Many of these details have gone unrecognized by the public due to the media black-out surrounding the events.
A MEDIA BLACKOUT
Outside of academic papers like Ben David Mahony’s 2001 thesis for the Department of Native Studies at the University of Lethbridge, in Alberta, the details of Gustafsen Lake have been seldom documented or recounted.
Little is therefore known of how far the RCMP went in order to manipulate the media–namely the CBC – into only reporting their interpretation of the events.
This allowed outright lies to be passed off as facts, such as reports of a hostage-taking situation and the protesters alleged demands for a spiritual leader’s advice in exchange for a surrender. Both of these claims were proven to be false in the court documents that emerged during the 1996-1997 Gustafsen Lake trial, according to Mahony.
“The CBC ombudsman’s report makes it clear that the RCMP engaged in severe and unethical manipulation,” he wrote.
Indeed, in an RCMP internal training video introduced into court on Jan. 6, 1997, then Chief RCMP negotiator Sergeant Dennis Ryan and Staff Sergeant Peter Montague, the Chief RCMP Media Liaison officer, can be seen and heard discussing a “smear and disinformation campaign” during a meeting about the standoff.

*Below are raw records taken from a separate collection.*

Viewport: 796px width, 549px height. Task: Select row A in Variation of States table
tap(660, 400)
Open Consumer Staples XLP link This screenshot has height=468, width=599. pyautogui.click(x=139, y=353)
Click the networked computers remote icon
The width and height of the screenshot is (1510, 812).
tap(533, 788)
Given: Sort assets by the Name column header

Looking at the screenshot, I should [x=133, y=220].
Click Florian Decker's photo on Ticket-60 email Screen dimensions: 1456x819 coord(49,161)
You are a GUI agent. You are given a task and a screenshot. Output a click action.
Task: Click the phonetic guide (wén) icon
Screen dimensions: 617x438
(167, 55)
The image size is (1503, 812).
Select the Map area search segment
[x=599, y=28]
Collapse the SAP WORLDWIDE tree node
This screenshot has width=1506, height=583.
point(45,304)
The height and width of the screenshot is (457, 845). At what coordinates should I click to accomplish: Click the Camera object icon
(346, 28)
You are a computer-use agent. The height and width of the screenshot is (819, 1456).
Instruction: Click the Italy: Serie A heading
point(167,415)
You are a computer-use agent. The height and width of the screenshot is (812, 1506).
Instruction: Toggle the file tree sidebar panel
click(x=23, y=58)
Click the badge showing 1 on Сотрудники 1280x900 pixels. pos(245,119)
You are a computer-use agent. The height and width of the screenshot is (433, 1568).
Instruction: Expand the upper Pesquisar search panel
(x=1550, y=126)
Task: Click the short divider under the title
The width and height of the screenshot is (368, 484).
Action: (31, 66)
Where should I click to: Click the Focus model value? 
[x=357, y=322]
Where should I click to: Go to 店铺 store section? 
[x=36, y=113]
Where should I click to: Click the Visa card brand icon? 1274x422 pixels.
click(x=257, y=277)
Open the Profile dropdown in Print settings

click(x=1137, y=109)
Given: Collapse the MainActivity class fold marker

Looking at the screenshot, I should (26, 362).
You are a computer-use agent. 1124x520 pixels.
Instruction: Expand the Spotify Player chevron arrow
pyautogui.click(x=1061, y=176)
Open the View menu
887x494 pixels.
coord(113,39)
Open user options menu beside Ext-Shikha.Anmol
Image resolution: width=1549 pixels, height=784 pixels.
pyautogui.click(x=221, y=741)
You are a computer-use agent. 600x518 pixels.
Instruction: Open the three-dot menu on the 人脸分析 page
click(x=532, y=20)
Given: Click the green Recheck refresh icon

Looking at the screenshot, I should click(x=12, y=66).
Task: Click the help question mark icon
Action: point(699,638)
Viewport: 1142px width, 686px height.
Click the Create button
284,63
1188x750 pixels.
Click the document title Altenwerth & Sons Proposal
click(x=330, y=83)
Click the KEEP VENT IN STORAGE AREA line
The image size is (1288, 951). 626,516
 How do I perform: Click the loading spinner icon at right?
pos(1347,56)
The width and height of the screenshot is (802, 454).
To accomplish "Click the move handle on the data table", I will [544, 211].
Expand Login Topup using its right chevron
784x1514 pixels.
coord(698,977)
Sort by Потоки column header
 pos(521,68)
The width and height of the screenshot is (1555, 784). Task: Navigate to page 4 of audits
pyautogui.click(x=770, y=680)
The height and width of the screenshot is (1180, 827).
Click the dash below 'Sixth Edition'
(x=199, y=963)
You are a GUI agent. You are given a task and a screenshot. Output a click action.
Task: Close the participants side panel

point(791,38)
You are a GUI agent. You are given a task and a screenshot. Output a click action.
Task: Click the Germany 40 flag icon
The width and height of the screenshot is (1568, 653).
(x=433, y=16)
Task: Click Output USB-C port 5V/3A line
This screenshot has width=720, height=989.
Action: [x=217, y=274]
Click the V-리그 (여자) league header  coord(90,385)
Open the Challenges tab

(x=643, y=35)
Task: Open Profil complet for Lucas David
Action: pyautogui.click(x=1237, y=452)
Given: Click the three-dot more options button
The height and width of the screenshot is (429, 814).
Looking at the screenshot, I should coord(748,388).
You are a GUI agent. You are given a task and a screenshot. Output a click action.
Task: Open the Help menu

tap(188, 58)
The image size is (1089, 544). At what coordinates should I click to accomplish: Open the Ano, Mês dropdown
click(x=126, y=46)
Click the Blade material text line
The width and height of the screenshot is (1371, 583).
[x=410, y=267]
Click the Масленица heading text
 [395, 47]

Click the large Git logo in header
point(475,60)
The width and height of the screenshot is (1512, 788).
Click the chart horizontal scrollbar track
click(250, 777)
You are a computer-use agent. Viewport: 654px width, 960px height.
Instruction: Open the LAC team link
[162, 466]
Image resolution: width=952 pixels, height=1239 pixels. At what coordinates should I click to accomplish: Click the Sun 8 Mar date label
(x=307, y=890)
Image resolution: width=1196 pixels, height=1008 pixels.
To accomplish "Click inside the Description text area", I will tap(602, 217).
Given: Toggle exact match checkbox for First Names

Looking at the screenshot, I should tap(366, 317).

“Is there anyone who can help us with our smear and disinformation campaign?” asks Sgt. Ryan, to which Staff Sgt. Montague responds: “Smear campaigns are our specialty.”
According to Settlers in Support of Indigenous Sovereignty, a grassroots group which has archived many of the documents and testimony produced in the trial, much of that video was banned to the public by Justice Bruce Josephson.
In 2000, a U.S. Federal Court judge appeared to agree with those facts. Justice Janice Stewart ruled against an extradition request by the Canadian government of James Pitawanakwat, one of the protesters who was driving the exploded truck on Sept. 11 and who has been living in exile since 1998, when he was only 27 years old.
“(Pitawanakwat) claims, and the government has not disputed, that the Lake Gustafsen standoff escalated into the largest Canadian police or military operation on land since the Korean War,” Justice Stewart wrote in her ruling. “In addition, (Pitawanakwat) has submitted uncontradicted evidence that the Canadian government engaged in a ‘smear and disinformation’ campaign to prevent the media from learning and publicizing the true extent and political nature of the events.”
For his part, Pitawanakwat, now 44, hopes an inquiry will also allow him to finally return home.
“Living in exile…had it’s beautiful qualities,” Pitawanakwat said over the phone. “I got to be married and have children and enjoy that aspect of freedom. But the hard part that was killing me was not being able to go home and visit my family, bury my dad, mourn properly with my family. This has been detrimental emotionally.”
The Prime Minister’s Press Office did not reply to our requests for comment.